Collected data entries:
──────

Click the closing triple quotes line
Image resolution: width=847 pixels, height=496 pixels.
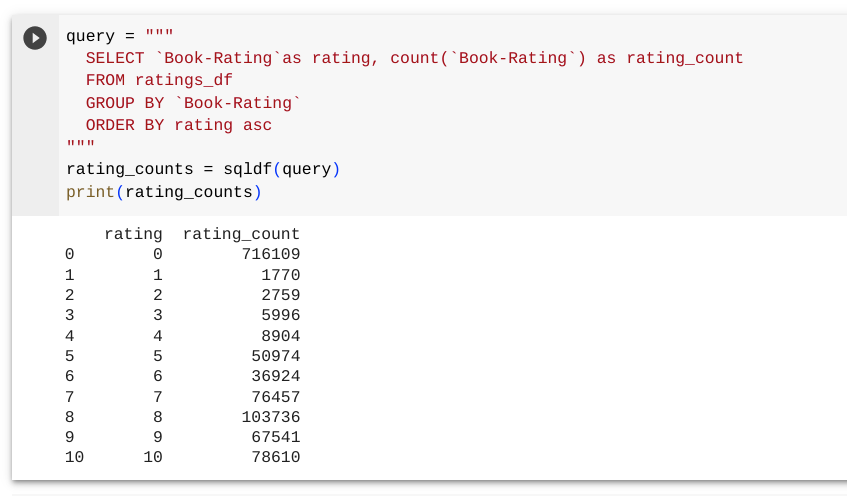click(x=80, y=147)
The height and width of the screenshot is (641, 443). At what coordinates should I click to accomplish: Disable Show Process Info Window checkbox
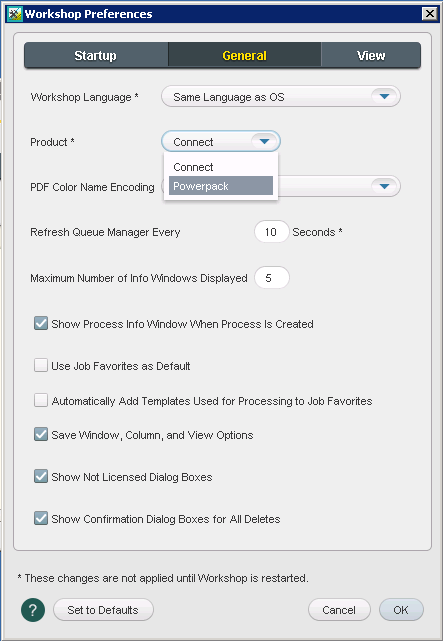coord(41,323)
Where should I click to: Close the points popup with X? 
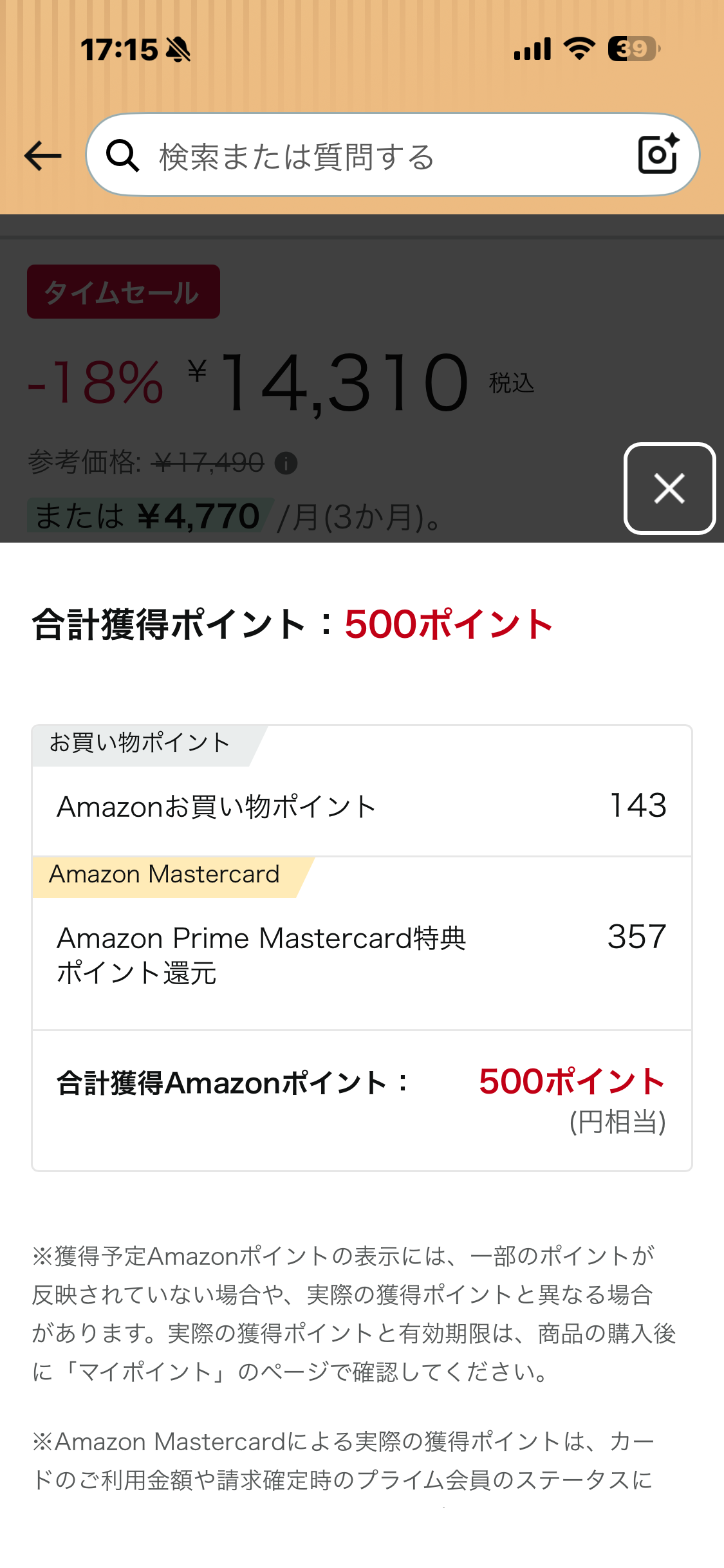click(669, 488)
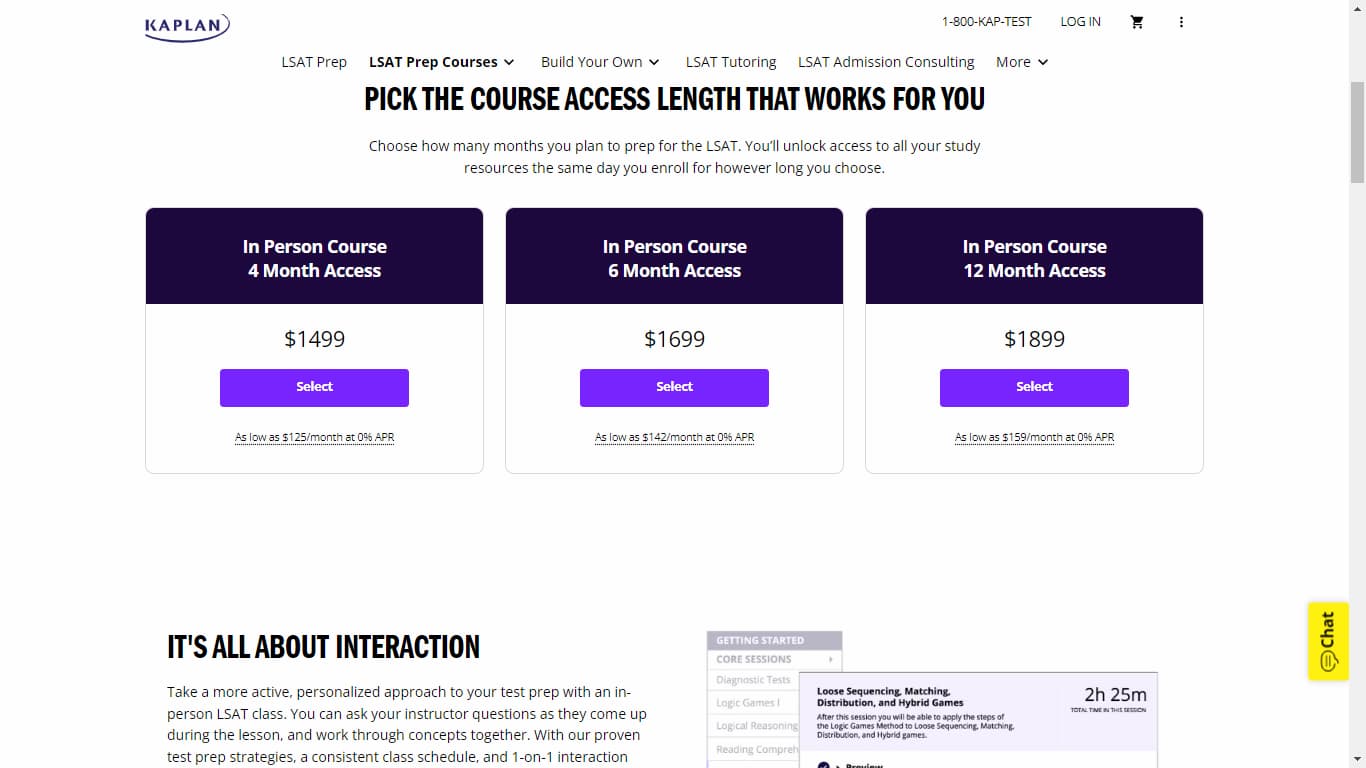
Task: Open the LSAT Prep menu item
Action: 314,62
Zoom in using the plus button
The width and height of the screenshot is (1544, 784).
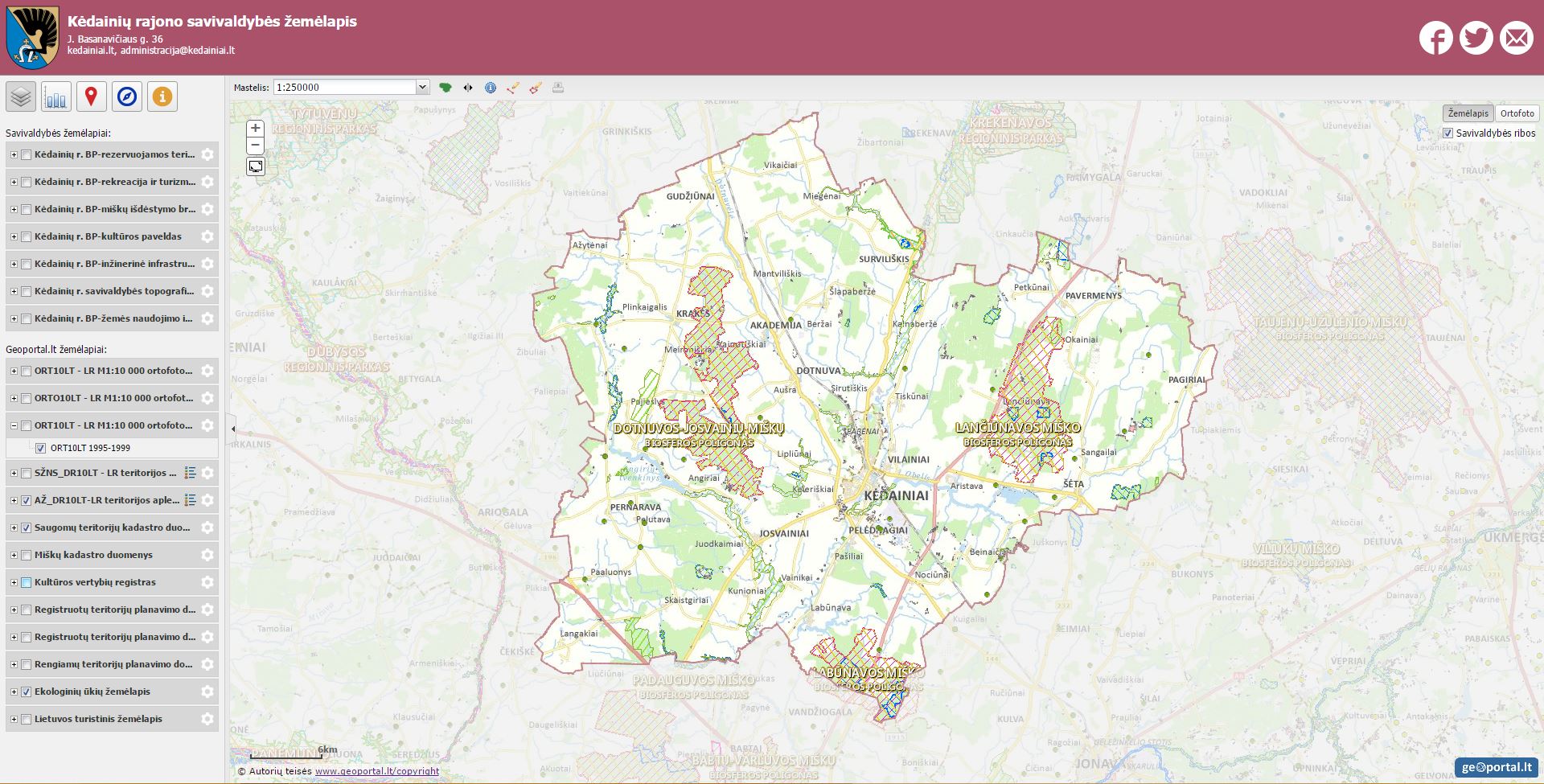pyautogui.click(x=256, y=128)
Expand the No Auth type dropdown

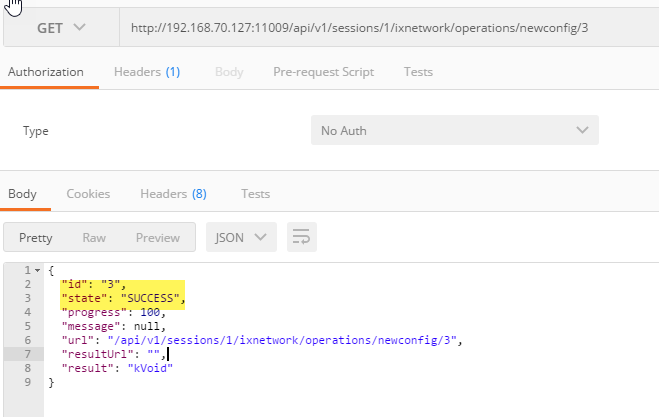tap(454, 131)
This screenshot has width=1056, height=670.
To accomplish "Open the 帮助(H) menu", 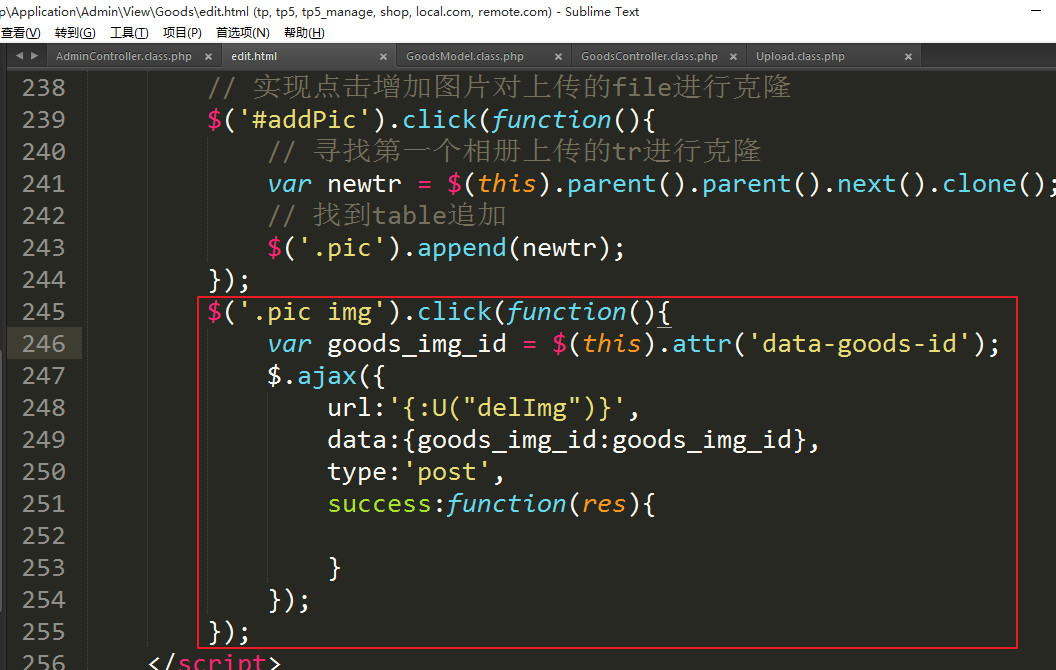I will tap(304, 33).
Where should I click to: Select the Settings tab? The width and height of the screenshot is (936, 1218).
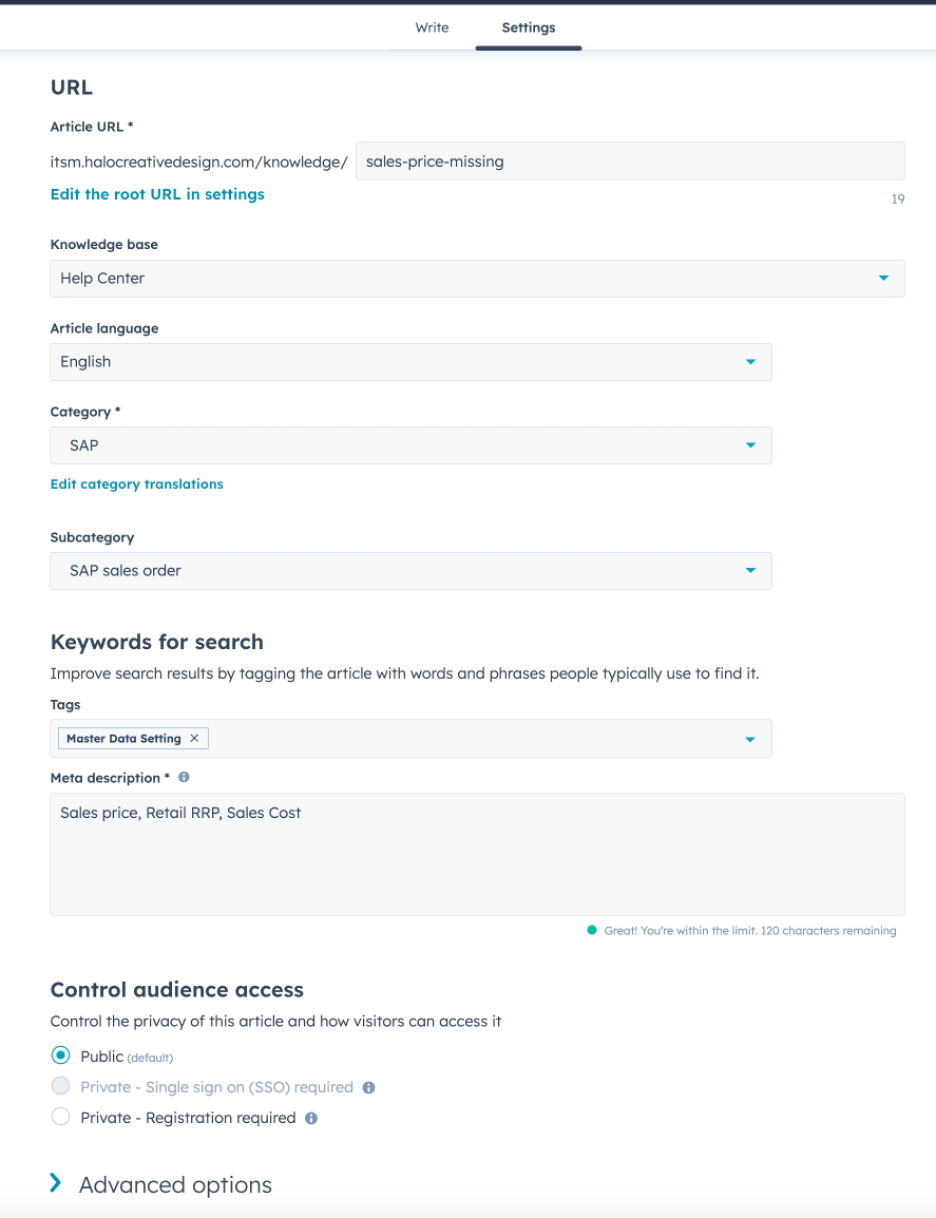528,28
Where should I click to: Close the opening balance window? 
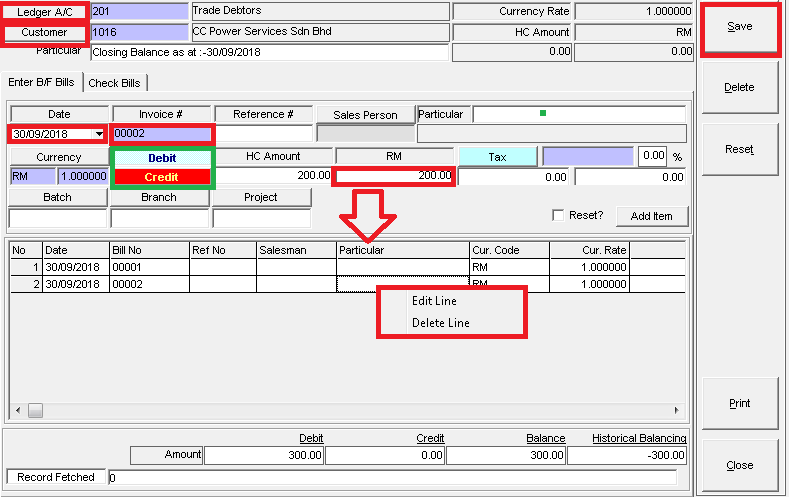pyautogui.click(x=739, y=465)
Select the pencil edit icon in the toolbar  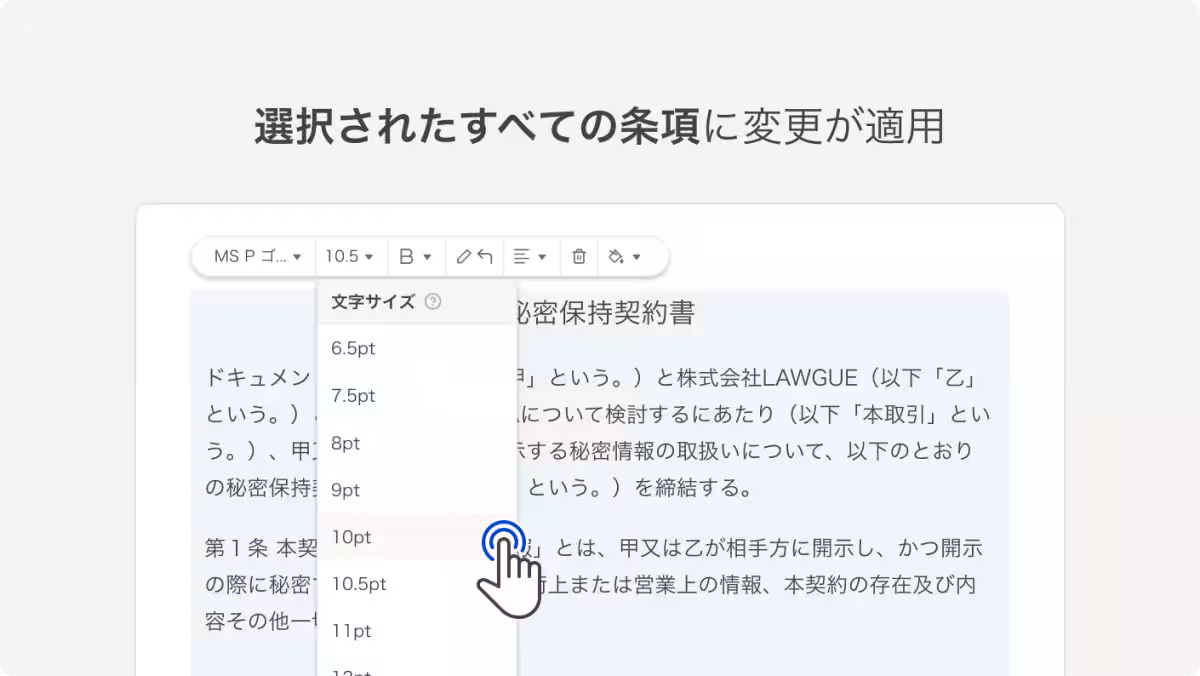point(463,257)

──────

▸ PROBLEM STATEMENT
The answer should contain only the lines from the start of the records above through the line with "Zoom in using the plus button", copied exactly, and no pictures.

▸ YOUR SOLUTION
Click the closing triple quotes line
Image resolution: width=847 pixels, height=496 pixels.
click(x=80, y=147)
The height and width of the screenshot is (641, 443). At what coordinates should I click to accomplish: Disable Show Process Info Window checkbox
coord(41,323)
Where should I click to: Close the points popup with X? 
click(669, 488)
Task: Open the LSAT Prep menu item
Action: 314,62
Zoom in using the plus button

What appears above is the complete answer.